Badge Computer gets battery and mounted
I needed a safe way to transport the badge computer for my trip to/from Hackers on Planet Earth, and so I put this together in typical hacker fashion.
I used small piece of plywood to mount the components. Trying to find hardware that would work and be safe was pretty tricky, but I decided that this blue painters tape does the job nicely.
You’ll see there’s a couple additions:
- a 3800mah 7.2v NIMH cell, used for powering this via battery, making it truly portable
- I’m using a couple of low drop out voltage regulators: LD1117V33 for the 3.3v one, and L4940V5 for the 5.0v one.
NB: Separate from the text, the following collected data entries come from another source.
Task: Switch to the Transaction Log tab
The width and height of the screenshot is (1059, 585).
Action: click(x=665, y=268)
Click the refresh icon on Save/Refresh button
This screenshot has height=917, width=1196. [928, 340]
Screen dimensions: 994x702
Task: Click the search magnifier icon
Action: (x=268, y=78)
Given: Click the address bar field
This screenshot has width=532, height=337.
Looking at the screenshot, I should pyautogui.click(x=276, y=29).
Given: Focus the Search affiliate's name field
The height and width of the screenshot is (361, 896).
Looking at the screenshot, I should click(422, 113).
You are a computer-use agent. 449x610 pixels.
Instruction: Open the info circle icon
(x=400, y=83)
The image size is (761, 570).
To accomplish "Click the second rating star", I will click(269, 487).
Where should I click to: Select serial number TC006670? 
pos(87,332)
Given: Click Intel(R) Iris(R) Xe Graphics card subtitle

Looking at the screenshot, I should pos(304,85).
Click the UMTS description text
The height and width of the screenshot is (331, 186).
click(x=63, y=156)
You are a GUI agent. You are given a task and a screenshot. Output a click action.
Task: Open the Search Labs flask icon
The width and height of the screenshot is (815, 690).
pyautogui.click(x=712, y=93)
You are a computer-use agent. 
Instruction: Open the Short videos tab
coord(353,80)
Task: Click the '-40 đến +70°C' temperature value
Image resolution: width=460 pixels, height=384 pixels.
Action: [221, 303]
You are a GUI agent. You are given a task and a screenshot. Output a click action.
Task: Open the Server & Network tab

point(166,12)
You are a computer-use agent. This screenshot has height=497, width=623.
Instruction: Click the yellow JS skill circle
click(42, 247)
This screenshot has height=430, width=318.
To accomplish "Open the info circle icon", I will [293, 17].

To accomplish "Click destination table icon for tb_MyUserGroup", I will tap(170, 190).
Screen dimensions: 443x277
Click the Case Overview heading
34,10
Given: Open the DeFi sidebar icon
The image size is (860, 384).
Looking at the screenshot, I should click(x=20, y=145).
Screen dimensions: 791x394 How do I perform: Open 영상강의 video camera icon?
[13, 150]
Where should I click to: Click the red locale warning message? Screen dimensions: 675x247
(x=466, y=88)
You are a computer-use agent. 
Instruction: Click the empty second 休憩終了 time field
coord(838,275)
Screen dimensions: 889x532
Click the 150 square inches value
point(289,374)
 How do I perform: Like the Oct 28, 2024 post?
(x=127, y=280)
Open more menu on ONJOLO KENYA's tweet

- a FPC extension cable that allows the screen to be remotely connected to the interface board
As many of you probably know, when you use a voltage regulator, you need to account for the drop out voltage. This voltage is the smallest allowable difference allowed between the INPUT voltage (in my case +7.2v) and the desired OUTPUT voltage (which is either +5.0v or +3.3v). Otherwise the voltage regulator fails to regulate.
See wikipedia : https://en.wikipedia.org/wiki/Dropout_voltage and https://en.wikipedia.org/wiki/Low-dropout_regulator
Normal voltage regulators would not work here, because as the NIMH discharges, the voltage continuously drops from a nominal 1.2V(with this battery, in practice a little higher, about 1.36V) per cell, and then drops to 1.0V per cell when it’s exhausted. We are using a 6-cell pack, so this translates to a starting voltage of about 8.2V, and a finishing voltage around 6V.
If we used a normal 5V voltage regulator like the 7805, whose dropout voltage is as high as 2V, then as soon as we got to 5+2=7V, then we’d fail to have +5V that we could count on. This leaves plenty of battery left, but unusable given those parts.
The L4940V5 low drop out regulator I chose only has a worst-case 900mv dropout. So this gives us until 5.9V. The battery dies at 6V, so this works out perfectly. Now the actual drop out voltage is dependent on the current being pulled through it, with higher currents increasing the dropout voltage. In our case, we don’t need maximum current, which means we won’t be”paying” with the maximum drop out voltage either. The actual dropout voltage is probably closer to 200mv than 900mv.